If you choose an affordable college and work part-time, you may find you have a little extra money at the end of the day. You can use the money for weekend activities or save it for graduate school, a study abroad program, or a dream vacation after graduation!  

You can start your dream career early.

If you’re worried about money, you may look for a job to simply pay for school debt and life. Your additional bills may mean you have to turn down internships or other opportunities that don’t pay as well. When you choose an affordable school, you can accept internships that will enhance your resume, provide you with experience, and give you an advantage in the job market.

You can choose your dream school for grad school.

If you’re determined to attend your dream school, consider going there for grad school. You may be able to get a graduate assistantship or fellowship to offset the cost of tuition. 

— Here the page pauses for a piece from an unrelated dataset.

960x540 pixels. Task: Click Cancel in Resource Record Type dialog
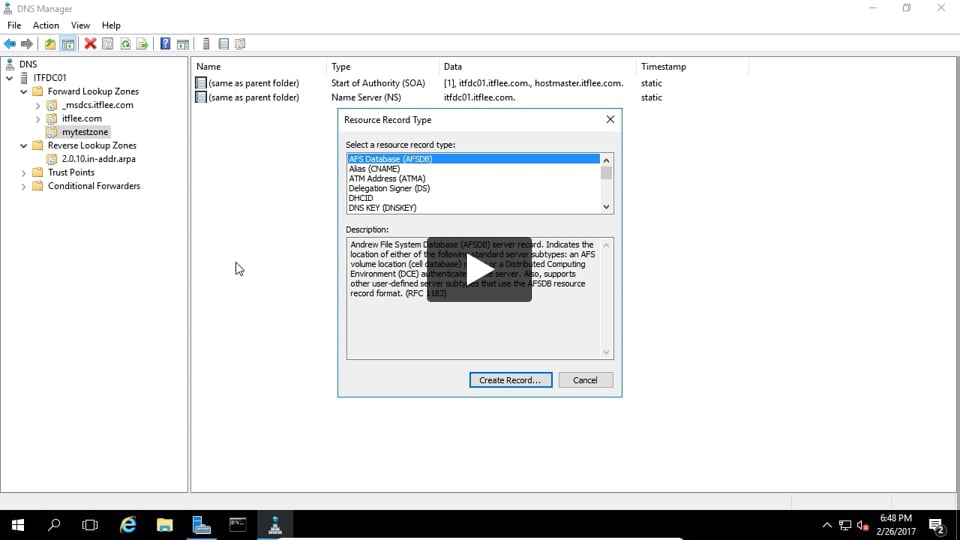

The name isn’t everything.

It’s easy to get swept up in a school’s name or reputation. You may equate big-name schools to academic prestige or athletic prowess, but that doesn’t necessarily equate to the best fit for you. Your second or third options may be better fits and come with cheaper price tags.

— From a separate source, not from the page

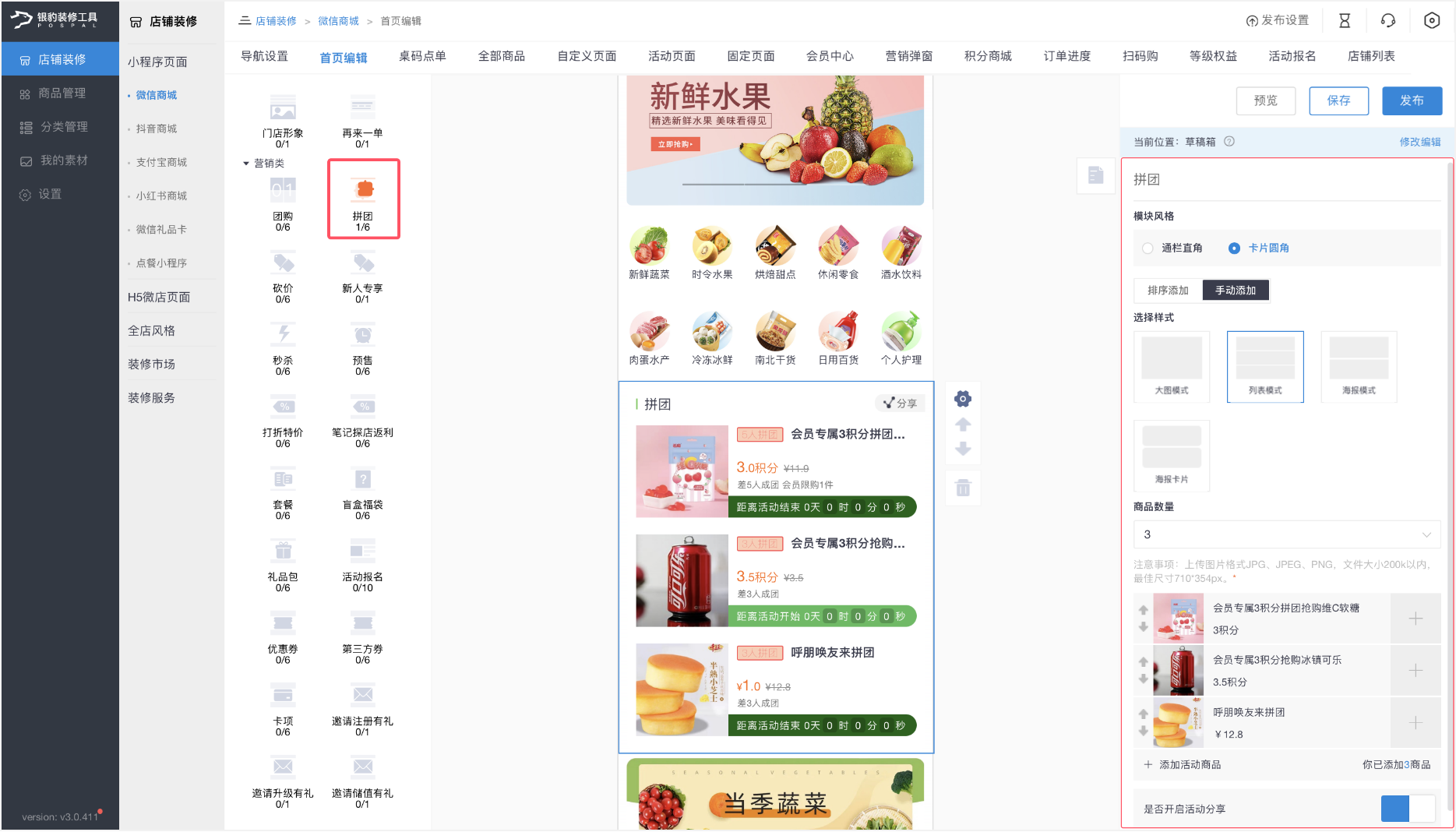Image resolution: width=1456 pixels, height=832 pixels.
Task: Open the 会员中心 tab
Action: tap(830, 56)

A college degree matters more than where you get it. Success doesn’t always equate to attending a university with a big reputation and a hefty price tag. Whatever school you choose, your education is what you make of it.

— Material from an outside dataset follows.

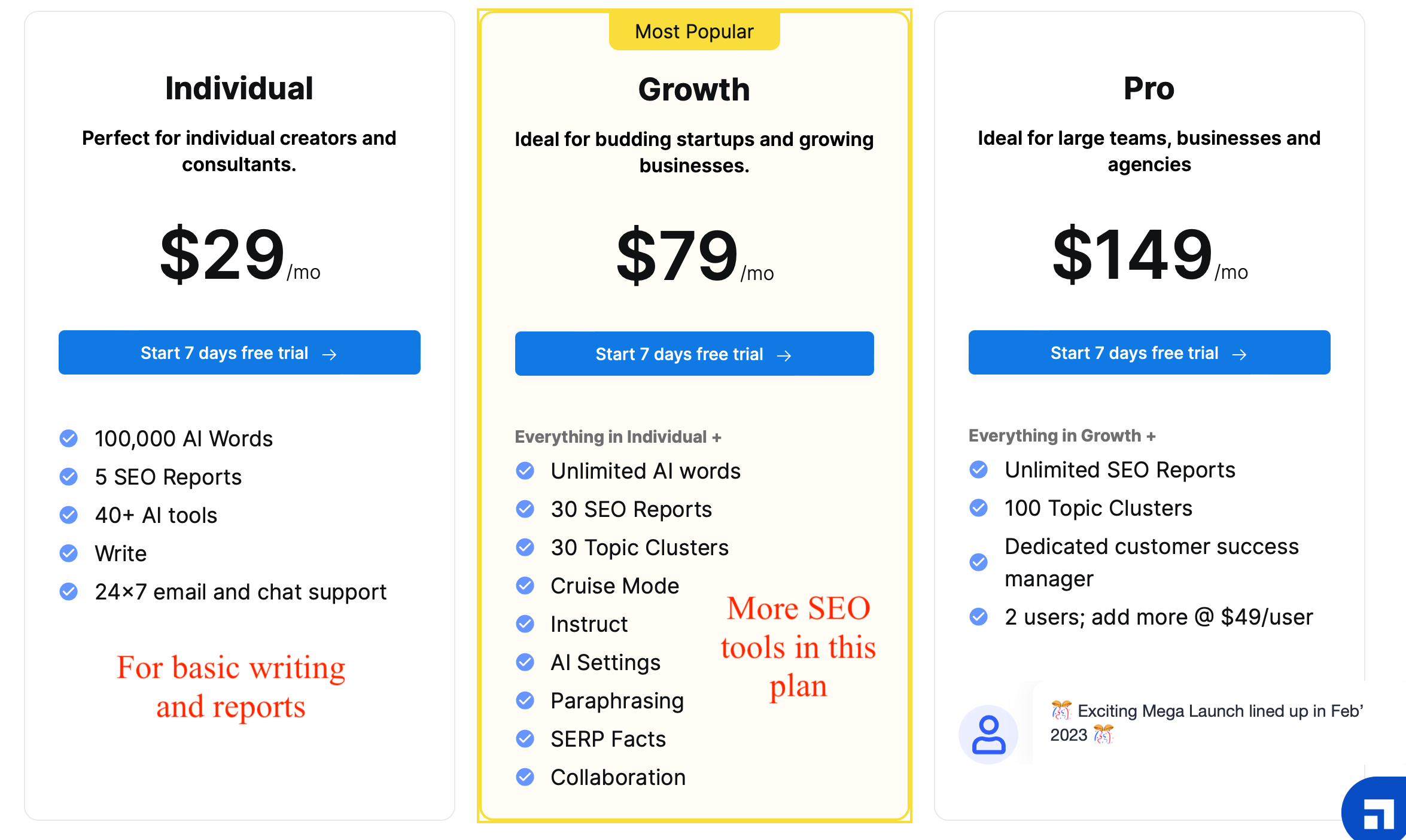Click the checkmark beside 24×7 email support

Financial Aid Packages 101

For many students, the financial aid package is a huge factor in determining which college they’ll attend. Financial aid packages differ by school, but the types of awards are similar. If you understand the awards, you can decide what financial aid package works best for you.

Here are three important terms to remember:

  • Cost of Attendance (COA)
  • Expected Family Contribution (EFC)
  • Need

The Cost of Attendance typically includes your estimated tuition and fees (generally based on full-time enrollment). It also estimates room and board, transportation, books, and other costs. Pay attention to the COA for each college because some include more factors than others. 

Your Expected Family Contribution is the number your FAFSA application generates after you input your information. This dollar amount is what the government believes you/your family can contribute toward your college education per academic year. Since you renew your FAFSA each year, your EFC can change throughout college.

The difference between your COA and your EFC is known as need. Financial aid offices do their best to cover your needs by providing various forms of financial aid. 

Grants and Scholarships

Grants and scholarships are free money you don’t have to pay back. They come from colleges, the government, the state, and outside sources. Let colleges know if you earn any outside scholarships because they can impact your financial aid package. Some grants, such as the TEACH grant, convert to student loans if you do not fulfill the associated service obligation post-graduation. Make sure to read the fine print!

Direct Stafford Loans

Eligible students can receive Direct Stafford Loans to help fund their education. Backed by the federal government, these loans typically have lower interest rates and more flexible repayment options than most private loans. Students are capped on the amount they can take per year. For example, a first-time college freshman classified as a dependent can only utilize $5,500 per academic year. The amount increases each year, up to $7,500 per academic year. There are two kinds of Direct Stafford Loans: subsidized and unsubsidized.

Subsidized loans DO NOT accrue interest while you are in school (enrolled at least half-time) or during the loan’s grace period. The grace period is for six months after you leave school or drop below half-time status. A portion of your direct loans may be in the form of subsidized loans if you have a high financial need. 

Unsubsidized loans begin accruing interest as soon as they disburse (are applied to your bill or direct deposited to your bank account). All interest accrued while in school is added to your principal balance. It’s a good idea to make interest-only payments while still in school so the amount does not continue to grow. 

For Direct Stafford Loans, you must complete a master promissory note (loan contract) and entrance loan counseling (covers terms of loan, repayment, etc.)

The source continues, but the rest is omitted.